Below are some records; find each line that carries the word "will" and copy it.
######
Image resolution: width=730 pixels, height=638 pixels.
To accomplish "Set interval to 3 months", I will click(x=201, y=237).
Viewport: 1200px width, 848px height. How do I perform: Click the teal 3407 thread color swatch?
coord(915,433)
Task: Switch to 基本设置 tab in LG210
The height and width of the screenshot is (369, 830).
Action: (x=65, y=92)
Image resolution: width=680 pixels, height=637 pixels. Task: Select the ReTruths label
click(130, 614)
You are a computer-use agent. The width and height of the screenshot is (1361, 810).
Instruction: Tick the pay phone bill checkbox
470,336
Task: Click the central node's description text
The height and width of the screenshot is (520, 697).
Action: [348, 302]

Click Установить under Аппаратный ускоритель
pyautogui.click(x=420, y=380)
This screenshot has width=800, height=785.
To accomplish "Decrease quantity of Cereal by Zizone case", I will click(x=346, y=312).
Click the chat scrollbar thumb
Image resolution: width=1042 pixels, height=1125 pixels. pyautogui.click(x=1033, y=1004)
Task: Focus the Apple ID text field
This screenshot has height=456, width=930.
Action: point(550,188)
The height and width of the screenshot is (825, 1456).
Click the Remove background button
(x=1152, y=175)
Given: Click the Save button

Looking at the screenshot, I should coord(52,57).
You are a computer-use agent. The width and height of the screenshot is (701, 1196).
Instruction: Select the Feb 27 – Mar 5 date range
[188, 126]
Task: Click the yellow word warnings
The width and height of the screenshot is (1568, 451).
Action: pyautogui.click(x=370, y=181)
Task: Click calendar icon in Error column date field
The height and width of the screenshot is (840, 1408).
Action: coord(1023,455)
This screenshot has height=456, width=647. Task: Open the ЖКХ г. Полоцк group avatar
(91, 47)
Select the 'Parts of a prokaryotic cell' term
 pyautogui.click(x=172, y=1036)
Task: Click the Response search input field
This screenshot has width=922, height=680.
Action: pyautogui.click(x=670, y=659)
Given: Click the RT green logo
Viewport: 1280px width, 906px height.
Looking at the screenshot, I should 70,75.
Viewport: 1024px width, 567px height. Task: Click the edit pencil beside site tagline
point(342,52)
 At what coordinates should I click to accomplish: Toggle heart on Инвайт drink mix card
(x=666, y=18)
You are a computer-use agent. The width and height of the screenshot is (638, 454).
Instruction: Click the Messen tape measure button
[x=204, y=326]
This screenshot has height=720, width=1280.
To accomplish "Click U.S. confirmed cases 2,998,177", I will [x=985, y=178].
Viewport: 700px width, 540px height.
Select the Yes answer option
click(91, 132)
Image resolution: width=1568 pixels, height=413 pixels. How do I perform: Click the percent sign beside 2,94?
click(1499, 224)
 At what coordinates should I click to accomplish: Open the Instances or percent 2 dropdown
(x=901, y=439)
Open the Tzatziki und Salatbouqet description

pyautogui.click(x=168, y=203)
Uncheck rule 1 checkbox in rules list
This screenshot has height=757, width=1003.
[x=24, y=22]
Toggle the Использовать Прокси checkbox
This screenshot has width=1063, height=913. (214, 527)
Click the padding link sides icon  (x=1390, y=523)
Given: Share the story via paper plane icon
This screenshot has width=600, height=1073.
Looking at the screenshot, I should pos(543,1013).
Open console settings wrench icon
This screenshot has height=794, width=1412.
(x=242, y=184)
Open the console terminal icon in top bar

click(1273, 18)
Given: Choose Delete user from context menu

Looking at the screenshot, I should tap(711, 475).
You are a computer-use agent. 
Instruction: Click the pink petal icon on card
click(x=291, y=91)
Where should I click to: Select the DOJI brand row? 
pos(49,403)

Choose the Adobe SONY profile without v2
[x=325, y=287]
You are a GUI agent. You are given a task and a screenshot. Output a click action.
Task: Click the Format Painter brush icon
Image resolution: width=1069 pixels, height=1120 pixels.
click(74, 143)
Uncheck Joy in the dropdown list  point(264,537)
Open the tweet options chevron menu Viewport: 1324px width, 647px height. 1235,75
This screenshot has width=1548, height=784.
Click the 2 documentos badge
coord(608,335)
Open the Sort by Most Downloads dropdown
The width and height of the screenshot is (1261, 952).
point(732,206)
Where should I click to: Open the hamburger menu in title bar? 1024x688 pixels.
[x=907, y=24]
######
Exercise result:
To accomplish "Set interval to 3 months", I will click(x=201, y=237).
To accomplish "Decrease quantity of Cereal by Zizone case", I will click(x=346, y=312).
To accomplish "Click U.S. confirmed cases 2,998,177", I will [x=985, y=178].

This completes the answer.